From a g/Green perspective the Labour and Conservative parties, and, they have recently proven beyond doubt the Liberal Democrats, are constitutionally incapable of seriously preventing or mitigating catastrophic climate change. They just don't have it in them. Policies of industrialised economic growth are too central to their raison d'être for them to ditch and enable green change to happen.
This is likely to be the reality of us failing to win a 'Yes' vote on May the 5th. Not just the denial of an interesting alternative to the way elections are conducted, but the denial of the beliefs, hopes and priorities of a significant minority of the population, the minority that wishes to change, to innovate, to grow in a healthier direction, and to steer us out of the mess that industrial global capitalism is getting us into.
The Conservative peer who is the Chair of the No campaign, Rodney Leach, aka Baron Leach, was a banker is a Tory and is a climate change denier. If his campaign wins will we be stuck with the policies he supports for the next thirty years? Decades that are likely to be crucial as cheap oil runs out.
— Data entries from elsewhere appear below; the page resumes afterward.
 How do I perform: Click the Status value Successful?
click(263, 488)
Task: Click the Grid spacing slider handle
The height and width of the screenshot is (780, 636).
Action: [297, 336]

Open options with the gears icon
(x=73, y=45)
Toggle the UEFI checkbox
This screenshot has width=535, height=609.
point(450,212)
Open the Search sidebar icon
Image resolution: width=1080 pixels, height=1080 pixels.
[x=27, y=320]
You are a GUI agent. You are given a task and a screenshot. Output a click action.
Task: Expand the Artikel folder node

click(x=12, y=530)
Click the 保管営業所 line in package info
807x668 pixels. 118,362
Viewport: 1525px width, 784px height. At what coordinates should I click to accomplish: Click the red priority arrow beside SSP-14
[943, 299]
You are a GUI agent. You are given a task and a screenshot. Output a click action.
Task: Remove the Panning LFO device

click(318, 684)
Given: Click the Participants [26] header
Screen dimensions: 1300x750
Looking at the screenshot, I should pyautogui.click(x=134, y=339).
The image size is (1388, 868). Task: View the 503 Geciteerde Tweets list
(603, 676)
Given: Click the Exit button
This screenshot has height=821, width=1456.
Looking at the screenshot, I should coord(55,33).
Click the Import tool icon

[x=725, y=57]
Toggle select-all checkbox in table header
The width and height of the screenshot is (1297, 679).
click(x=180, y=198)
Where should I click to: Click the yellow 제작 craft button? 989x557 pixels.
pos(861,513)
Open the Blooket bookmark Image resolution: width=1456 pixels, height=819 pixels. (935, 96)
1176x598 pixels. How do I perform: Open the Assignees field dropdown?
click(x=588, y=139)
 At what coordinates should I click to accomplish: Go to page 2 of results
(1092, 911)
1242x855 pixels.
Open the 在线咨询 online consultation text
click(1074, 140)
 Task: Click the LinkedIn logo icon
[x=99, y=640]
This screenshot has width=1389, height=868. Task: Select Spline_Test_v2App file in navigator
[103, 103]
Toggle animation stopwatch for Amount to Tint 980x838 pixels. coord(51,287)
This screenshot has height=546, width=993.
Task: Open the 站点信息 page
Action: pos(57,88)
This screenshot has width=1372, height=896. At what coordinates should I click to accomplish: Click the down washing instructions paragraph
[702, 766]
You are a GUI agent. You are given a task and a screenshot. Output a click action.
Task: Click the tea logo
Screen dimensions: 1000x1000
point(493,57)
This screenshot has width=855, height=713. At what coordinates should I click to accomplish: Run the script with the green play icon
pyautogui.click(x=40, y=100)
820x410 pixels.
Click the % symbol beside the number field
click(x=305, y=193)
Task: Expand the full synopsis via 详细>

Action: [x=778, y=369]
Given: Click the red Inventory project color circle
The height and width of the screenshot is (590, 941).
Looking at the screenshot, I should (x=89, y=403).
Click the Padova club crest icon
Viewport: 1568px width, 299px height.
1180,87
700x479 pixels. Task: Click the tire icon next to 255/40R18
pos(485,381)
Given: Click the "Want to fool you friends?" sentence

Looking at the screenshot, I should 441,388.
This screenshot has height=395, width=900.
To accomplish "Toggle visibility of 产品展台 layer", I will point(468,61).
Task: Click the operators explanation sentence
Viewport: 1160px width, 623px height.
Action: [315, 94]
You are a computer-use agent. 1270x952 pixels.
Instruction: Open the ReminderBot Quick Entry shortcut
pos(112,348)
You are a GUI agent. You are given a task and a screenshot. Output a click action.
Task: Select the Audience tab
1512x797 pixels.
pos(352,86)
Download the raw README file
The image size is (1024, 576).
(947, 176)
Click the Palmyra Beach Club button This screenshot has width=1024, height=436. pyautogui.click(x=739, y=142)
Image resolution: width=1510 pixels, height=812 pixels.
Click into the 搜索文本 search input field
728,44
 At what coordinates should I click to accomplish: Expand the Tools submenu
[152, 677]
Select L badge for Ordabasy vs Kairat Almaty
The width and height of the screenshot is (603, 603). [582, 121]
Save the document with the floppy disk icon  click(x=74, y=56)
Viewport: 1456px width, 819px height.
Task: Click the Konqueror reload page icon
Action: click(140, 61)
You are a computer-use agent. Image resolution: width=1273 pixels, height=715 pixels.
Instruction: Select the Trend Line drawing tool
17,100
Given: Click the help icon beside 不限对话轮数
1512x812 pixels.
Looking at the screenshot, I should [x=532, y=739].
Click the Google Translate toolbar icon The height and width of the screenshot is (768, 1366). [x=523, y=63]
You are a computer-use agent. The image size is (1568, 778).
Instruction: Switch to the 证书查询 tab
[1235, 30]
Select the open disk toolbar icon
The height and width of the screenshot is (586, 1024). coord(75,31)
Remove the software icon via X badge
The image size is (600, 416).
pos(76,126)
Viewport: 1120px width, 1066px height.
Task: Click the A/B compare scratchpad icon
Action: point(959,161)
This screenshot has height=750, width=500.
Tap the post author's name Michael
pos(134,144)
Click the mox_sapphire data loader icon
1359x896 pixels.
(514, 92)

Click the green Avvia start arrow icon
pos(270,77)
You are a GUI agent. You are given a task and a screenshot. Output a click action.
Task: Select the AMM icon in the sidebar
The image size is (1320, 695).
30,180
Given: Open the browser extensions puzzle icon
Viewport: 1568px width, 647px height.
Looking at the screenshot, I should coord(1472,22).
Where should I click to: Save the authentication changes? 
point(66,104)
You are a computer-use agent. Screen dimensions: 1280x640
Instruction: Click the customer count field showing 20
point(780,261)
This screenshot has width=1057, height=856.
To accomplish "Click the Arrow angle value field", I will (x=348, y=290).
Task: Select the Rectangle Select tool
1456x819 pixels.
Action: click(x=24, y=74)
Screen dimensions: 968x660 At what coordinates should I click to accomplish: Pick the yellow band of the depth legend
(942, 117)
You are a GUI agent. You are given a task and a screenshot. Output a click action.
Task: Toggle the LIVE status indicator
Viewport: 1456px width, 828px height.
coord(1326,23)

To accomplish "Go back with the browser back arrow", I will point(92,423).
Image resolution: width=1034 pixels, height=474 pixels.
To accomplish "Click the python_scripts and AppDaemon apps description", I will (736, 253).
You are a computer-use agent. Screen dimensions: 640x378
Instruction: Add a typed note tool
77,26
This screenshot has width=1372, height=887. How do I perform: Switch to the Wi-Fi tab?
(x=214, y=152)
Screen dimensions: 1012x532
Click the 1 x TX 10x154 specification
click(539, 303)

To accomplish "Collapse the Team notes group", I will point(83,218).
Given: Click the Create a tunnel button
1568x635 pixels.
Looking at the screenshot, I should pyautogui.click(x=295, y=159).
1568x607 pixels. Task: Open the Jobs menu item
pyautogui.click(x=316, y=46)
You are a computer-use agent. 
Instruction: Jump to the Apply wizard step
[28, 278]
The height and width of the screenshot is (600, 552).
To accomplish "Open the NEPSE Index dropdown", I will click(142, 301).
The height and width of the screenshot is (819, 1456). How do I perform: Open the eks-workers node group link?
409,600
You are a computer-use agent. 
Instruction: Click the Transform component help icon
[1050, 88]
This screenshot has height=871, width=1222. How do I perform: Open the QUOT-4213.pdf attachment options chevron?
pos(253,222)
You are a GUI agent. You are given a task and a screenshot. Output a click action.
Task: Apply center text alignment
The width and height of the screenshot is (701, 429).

Conversely, if the 'Yes' side wins, then we can encourage an appetite for change: Lords reform, local elections reform, rethinking the unnecessary cuts agenda, blocking the marketisation of the NHS, and real progress on stopping catastrophic climate change. But if the vote is No' all of these things will be in the hands of the political elite of the Conservative and Labour parties (half of whose MPs support a 'No' vote and will be strengthened if they win). And we've just had the last thirty years to see what that is like.